As we sat, we could see people setting up market stalls out on the main street and by the time we re-emerged - Cookie getting up from outside the front door to rejoin us - there was a proper night market getting underway. We pottered around checking out the stalls for a while, buying some cucumbers and a bra (and admiring a very ingenious pyramidal grill set up being used by a few of the stall holders) and then went back and sat in the park. As we had been walking down the main street, some very large, very dark clouds had loomed up and over us, and now the wind began to pick up in anticipation of a proper thunderstorm, which duly broke over us. We quickly moved into a raised covered area nearby, where we sat and watched a couple of guys playing chess (or some sort of hybrid of chess – some of the pieces seemed to behave quite strangely). 













When the rain began to ease off a little, I made my way back to the train station. Kate and I had become progressively more worried that the left luggage counter was going to shut with our bags inside, but when I got there and enquired as to its opening hours, the woman said, 'Not close!', which is very civilised of them.
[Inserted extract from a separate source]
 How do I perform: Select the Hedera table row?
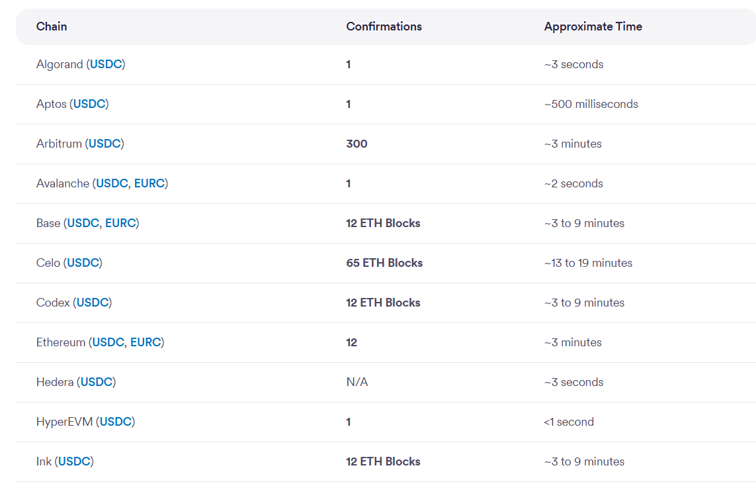378,382
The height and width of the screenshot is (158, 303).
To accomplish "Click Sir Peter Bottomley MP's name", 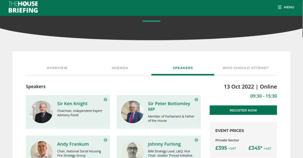I will click(x=169, y=106).
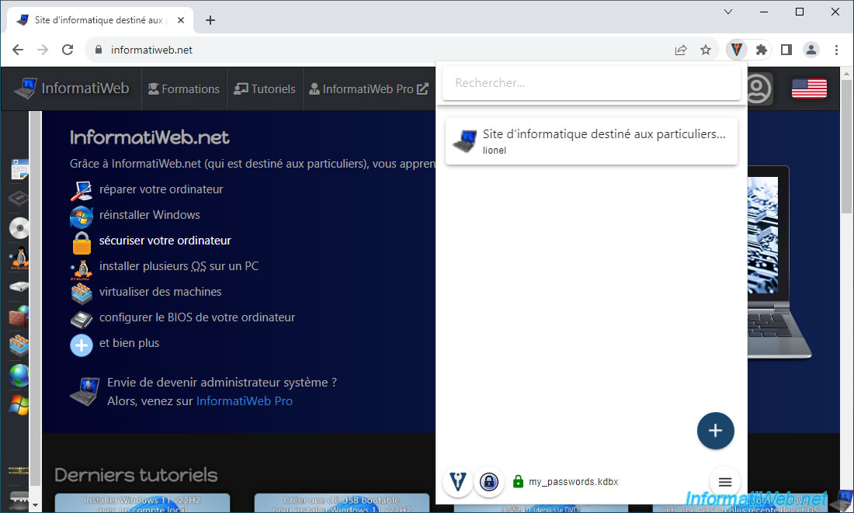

When I got back to the others to deliver the good news, I was rather wetter than I was when I left – although I had taken an umbrella, a truck had rendered the contents of a large puddle airborne in my direction as I waited to cross a road.

When the rain stopped, Zoe and I ventured out to forage for food, returning with three different types of chicken (claypot roasted soy, battered and fried, and grilled – all of them delicious in their own special ways) and some sticky rice, which we made pretty short work of. By now we figured that we were ready to return to the station, and as we made our way out of the little shelter, someone came over and switched the lights off – they had left them on just for us! 



 We wandered back and checked out a café at the end of the station platform, but it charged for everything (charging devices, using wifi and so on), so we made our way back onto the platform. When we got there, we went straight to left luggage to retrieve our bags. And just in time, too, as the staff were getting ready to go to sleep - one woman lying on the floor, breast feeding her child, the other climbing into a bed she had set up in one of the shelves. The platform was pretty full, but we managed to find a spot to sit, joining a group of very friendly locals – the granny kept giving Zoe's arm a little stroke.

Time slowly slid by, trains coming and going, the arrival of each announced by the ringing of a large brass bell hanging near the ticket office. One of those trains was a version of the Orient Express, which we all looked longingly at as it stood for a while in the station. Through the windows we could see all the old-world elegance you could ever wish for, and as it pulled away, we saw three well-dressed passengers enjoying cigars and red wine on the little open 'verandah' at the back. Bastards. At 11pm, the ratio of whites to locals on the platform suddenly increased as the café closed, but the platform then gradually got emptier – the vast majority of the other passengers, including pretty much all of the other white folks, disappearing on trains heading back up to Bangkok. 



The minutes seemed to tick even more slowly past as we discovered that our train was running 50 minutes late. Zoe had a bit of a sleep and when she woke back up, Sarah took her turn. Meanwhile Kate and I watched some stray dogs chase a rat across the tracks. And then, finally, at about 2.20am, the bell was rung and our train pulled up beside the platform. We woke Sarah up, grabbed our bags, climbed aboard, quickly found our berths, climbed in (Sarah and I on our own, Kate and Zoe together) and slipped into blissful slumber.